How Smart Meters Make Our Power Grid Vulnerable to Cyber Attacks

Earlier this year, Jennifer Stahl was arrested in Naperville, Illinois for refusing to allow utilities workers to install a smart meter on her property. The police were called to her home and the sergeant tried to convince Stahl to allow the worker onto her property, stating that they had authorization to enter.

Doug Kreiger, city manager said: “The city has always had and maintains the right to access our equipment, and today we were simply exercising that right.”

The Naperville Smart Grid Initiative (NSGI) explains that residents can opt in with a smart meter complete with a wireless chip or opt out which means having a smart meter without the chip installed.
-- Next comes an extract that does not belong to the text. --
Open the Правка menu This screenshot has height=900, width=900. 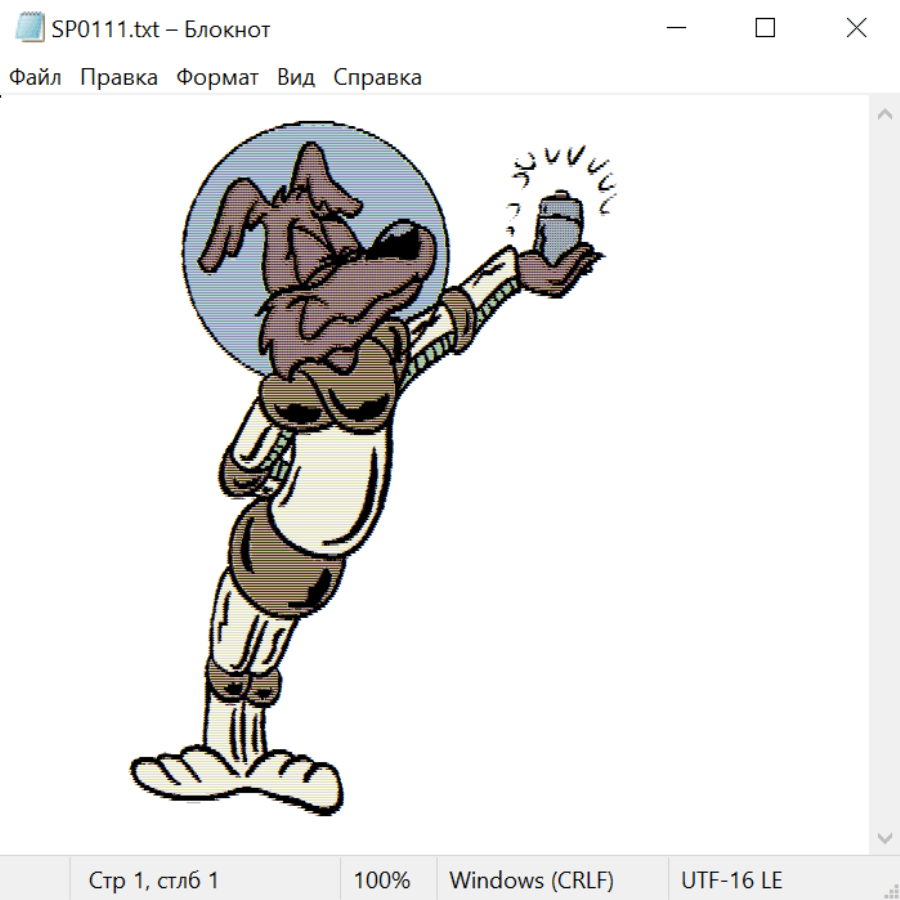pos(119,78)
In the US water utilities corporations are expected to spend $2 billion in infrastructure upgrades by 2020. This includes $2.4 billion on smart meters.

In Canada, BC Hydro is preparing for a class action lawsuit brought by residents standing against the monitoring devices being attached to their homes.

In one instance, Deborah Stutters refused to have a smart meter installed in her home. She told BC Hydro that she was concerned about her health and privacy. The meter was installed anyway.

When she had a privately hired electrician remove the smart meter, BC Hydro cut off her power.

Stutters is not the first resident to have been treated like this from BC Hydro.

A poll taken in the UK concerning smart meters revealed that out of the participants in the questionnaire:

• 612 believe they will encourage customers to use less electricity
• 347 believe that utilities corporations will retain the data collected from smart meters indefinitely
• 585 do not think the smart meter will require stronger security concerning personal information about customers
• 734 believe that the customer should retain control over data collected by smart meters

Dr. Frank Umbach believes that extortion will hold utilities corporations at the mercy of cyber criminals. This could result in a disruption “or shut down [of] all public and private services, including public finance, town halls, hospitals, public transport and others.”

Umbach explains that: “If networks are to be protected, a broad range of comprehensive management and embedded protection solutions in new security models will need to address the specific challenges of industrial control systems.”

Digital Assurance warned that smart meters open the electrical grid to the vulnerability of a cyber attack via wireless hacking through transmissions carried over Software Defined radio (SDR).

As smart meters are integrated online in the future, the risk becomes even greater. An estimated 53 million smart meters will be added between 2014 and 2019 which would cause massive panic to residents and businesses should a hacker attack “with network-wide access to field devices, control stations, generating stations and transmission facilities.”

Greg Jones, director of Digital Assurance said: “Wireless assaults on critical infrastructure will grow exponentially over the next few years, in line with the rollout of smart grid networks, and SDR provides the hacker with an opportunity to jump onto parts of this network. To date, critical systems have relied upon their relative obscurity to protect them but that will have to change. The only way of protecting a wireless device from an SDR attack at present is to ensure that it has been designed, configured and deployed to resist over-the-air attacks. Very few vendors of such equipment will give this type of assurance so independent testing is currently the only option until the industry applies itself to developing a solution. Understanding exactly what radio systems have been deployed and ensuring adequate risk assessments have been conducted is an essential first step.”

General Keith Alexander, director of the National Security Agency (NSA) said in 2012 that the nameless, faceless hacker group Anonymous would take down the entire US electrical grid. Keith warned that the “determination of hacker groups to expose institutional corruption” should result in ever-increasing security for the US government’s digital infrastructure.

While Anonymous reacted to Keith’s assertions by saying: “Anonymous attracted the attention of the National Security Agency. In private meetings at the White House, NSA director General Keith Alexander warned that in a year or two the group could attack the energy grid and shut off power for millions. Ridiculous! Why should Anonymous shut off power grid? Makes no sense! They just want to make you feel afraid.”

Ironically and simultaneously, Anonymous launched Operation Global Blackout which was a scheme to bring down the entire internet on March 31st of last year. Considering that Anonymous continuously creates chaos on the internet which results in the furtherance of Big Brother controls, Keith’s statements would not be fear-mongering.

The National Academies (NA) report of 2007 that was declassified as Hurricane Sandy victims were left in the dark, warned of widespread power outages, stated that cyber-attacks, unlike natural disasters, probably could not cause lengthy blackouts.

The Department of Homeland Security (DHS) confirmed that hackers posed an increasing risk to electrical utilities because some control systems may be connected to the internet.

The NA report pointed out that “cyber-attacks are unlikely to cause extended outages, but if well-coordinated they could magnify the damage of a physical attack.”

A hacker attack on the power system “could deny large regions of the country access to bulk system power for weeks or even months,” which would generate “turmoil, widespread public fear and an image of helplessness that would play directly into the hands of the terrorists.”